» **Exercice court**
Recopiez les enregistrements depuis la ligne qui contient "Image resolution: width=2048" jusqu'à la fin des enregistrements en renommant "trash icon" en "bin icon", s'il vous plaît. Tout le reste doit rester identique.

» **Liste des enregistrements**
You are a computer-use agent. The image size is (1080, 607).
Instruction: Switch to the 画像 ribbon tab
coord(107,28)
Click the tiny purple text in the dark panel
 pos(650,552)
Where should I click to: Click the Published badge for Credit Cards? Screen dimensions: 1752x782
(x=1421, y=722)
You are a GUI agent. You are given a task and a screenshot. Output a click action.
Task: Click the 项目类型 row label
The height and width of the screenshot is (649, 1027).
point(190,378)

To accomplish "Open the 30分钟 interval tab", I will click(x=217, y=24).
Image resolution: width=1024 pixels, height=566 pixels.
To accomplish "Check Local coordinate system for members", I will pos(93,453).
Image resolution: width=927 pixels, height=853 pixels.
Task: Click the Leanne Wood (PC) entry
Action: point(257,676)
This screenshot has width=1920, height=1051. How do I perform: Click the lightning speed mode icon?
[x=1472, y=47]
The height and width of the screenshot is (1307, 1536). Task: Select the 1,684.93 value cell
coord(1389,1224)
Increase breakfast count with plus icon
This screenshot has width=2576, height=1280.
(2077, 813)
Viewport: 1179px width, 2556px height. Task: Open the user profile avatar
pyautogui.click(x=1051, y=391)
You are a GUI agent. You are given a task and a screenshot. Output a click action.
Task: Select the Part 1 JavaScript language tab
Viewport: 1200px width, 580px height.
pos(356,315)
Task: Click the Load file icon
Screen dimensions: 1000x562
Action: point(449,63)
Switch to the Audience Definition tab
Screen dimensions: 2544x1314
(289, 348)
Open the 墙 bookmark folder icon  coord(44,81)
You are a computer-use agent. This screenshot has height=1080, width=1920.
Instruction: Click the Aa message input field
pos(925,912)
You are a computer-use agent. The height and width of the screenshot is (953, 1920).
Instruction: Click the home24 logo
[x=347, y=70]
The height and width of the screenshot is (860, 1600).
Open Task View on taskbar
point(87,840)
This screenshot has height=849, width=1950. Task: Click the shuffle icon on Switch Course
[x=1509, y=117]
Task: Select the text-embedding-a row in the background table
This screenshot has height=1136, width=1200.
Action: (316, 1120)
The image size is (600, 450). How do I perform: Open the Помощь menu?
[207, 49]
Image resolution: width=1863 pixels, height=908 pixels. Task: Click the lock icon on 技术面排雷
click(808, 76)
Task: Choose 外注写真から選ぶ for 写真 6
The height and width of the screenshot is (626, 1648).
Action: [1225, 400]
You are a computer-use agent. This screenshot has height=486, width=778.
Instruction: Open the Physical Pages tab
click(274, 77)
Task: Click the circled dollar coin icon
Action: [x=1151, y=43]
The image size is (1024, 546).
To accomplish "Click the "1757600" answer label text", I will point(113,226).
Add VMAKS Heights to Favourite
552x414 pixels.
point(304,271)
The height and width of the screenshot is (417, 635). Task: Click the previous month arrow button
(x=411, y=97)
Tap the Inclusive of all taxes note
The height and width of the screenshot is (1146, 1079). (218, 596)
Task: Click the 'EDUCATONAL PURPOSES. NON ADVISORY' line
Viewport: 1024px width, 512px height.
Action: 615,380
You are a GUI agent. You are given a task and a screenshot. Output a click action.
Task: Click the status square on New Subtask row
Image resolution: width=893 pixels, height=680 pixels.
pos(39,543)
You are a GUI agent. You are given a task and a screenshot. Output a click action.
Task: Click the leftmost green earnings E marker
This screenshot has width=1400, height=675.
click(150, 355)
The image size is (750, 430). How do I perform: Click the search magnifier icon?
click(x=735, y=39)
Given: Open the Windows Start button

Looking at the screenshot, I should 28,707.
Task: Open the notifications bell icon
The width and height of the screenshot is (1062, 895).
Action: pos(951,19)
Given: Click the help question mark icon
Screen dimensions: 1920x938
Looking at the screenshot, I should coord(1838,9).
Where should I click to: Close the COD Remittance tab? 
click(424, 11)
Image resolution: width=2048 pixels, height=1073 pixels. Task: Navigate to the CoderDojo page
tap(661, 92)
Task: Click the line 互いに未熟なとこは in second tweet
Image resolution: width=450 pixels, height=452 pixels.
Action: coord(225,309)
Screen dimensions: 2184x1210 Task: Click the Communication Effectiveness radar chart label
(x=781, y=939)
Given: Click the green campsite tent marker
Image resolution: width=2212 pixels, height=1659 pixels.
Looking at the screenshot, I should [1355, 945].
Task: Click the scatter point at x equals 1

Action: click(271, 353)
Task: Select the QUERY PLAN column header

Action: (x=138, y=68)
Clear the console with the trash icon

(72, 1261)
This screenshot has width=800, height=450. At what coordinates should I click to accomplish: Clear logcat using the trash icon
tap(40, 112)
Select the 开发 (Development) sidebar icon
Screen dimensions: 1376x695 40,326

» **Résultat final**
Image resolution: width=2048 pixels, height=1073 pixels. Task: Navigate to the CoderDojo page
tap(661, 92)
Task: Click the line 互いに未熟なとこは in second tweet
Image resolution: width=450 pixels, height=452 pixels.
Action: coord(225,309)
Screen dimensions: 2184x1210 Task: Click the Communication Effectiveness radar chart label
(x=781, y=939)
Given: Click the green campsite tent marker
Image resolution: width=2212 pixels, height=1659 pixels.
Looking at the screenshot, I should [1355, 945].
Task: Click the scatter point at x equals 1

Action: click(271, 353)
Task: Select the QUERY PLAN column header

Action: (x=138, y=68)
Clear the console with the bin icon

(72, 1261)
This screenshot has width=800, height=450. At what coordinates should I click to accomplish: Clear logcat using the bin icon
tap(40, 112)
Select the 开发 (Development) sidebar icon
Screen dimensions: 1376x695 40,326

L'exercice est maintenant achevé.